Quem define o que é normal em uma sociedade? O que se entende por normal hoje, seria estranho em outras épocas? Algo que fazemos hoje assustaria nossos ancestrais? Algum hábito natural neste tempo perderá seu sentido no futuro?


Certamente sim, os padrões de conduta social são definidos coletivamente ao seu tempo e cultura, orquestrados por poderes que desconhecemos, são costurados cuidadosamente para atender um conjunto de expectativas relacionadas à necessidade de manter uma suposta ordem e controle social.

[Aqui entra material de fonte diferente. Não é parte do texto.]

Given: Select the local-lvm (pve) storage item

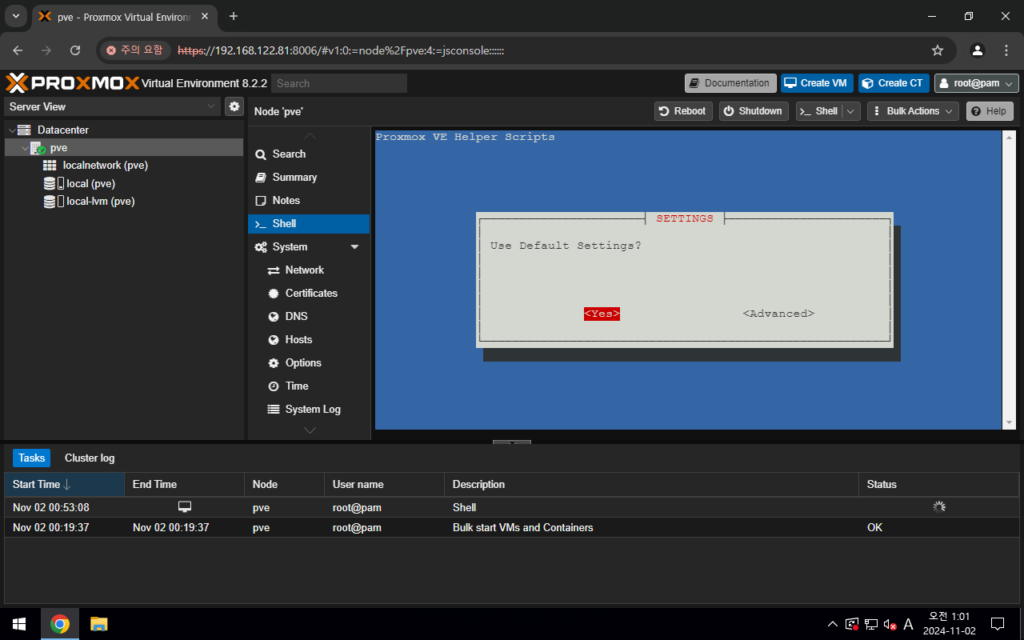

Não quero dizer com isto que os acordos sociais que prezam a ordem e o convívio não sejam necessários, evidentemente são a única possibilidade para a permanência de uma humanidade civilizada, entretanto nesta busca pela ordem, algumas anomalias podem ocorrer. São aquelas coisas que cruelmente exigimos uns dos outros, e terminamos por produzir uma sociedade adoecida.


Através de acordos tácitos, determinamos coletivamente como as pessoas devem ser e agir, colonizando qualquer iniciativa de ser autentico, singular, original. Como uma espécie de manada vamos seguindo expectativas que não sabemos mais de quem são.

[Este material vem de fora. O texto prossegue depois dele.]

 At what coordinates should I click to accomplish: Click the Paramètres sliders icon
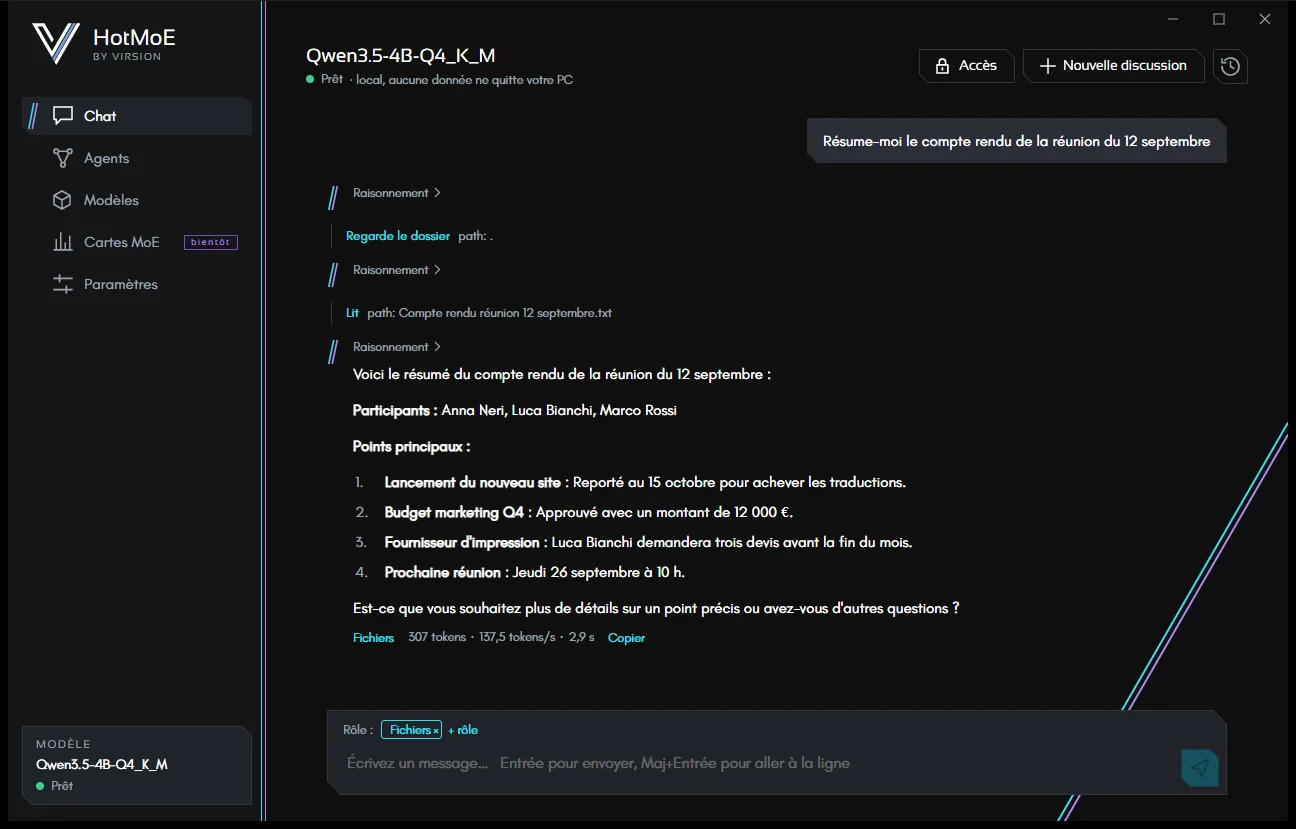tap(63, 284)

Quando o assunto é Tratamento de Saúde Mental, isto é especialmente problemático.

Cotidianamente, as pessoas que vivenciam sofrimento mental extremo, chegam aos consultórios ou unidades de saúde já envergonhadas, imaginando que seu adoecimento e fragilização tenham a ver exclusivamente com elas, por alguma incompetência ou fracasso pessoal.


Tomados pela culpa, esquecem os elementos da vida coletiva que contribuem para alguém adoecer. Relações vazias, trabalhos precários, desigualdade, cidades violentas, traumas experimentados ao longo da vida, uma certa desesperança quanto ao futuro, indiferença coletiva ao mundo dos afetos, dificuldade em ser quem de fato se é.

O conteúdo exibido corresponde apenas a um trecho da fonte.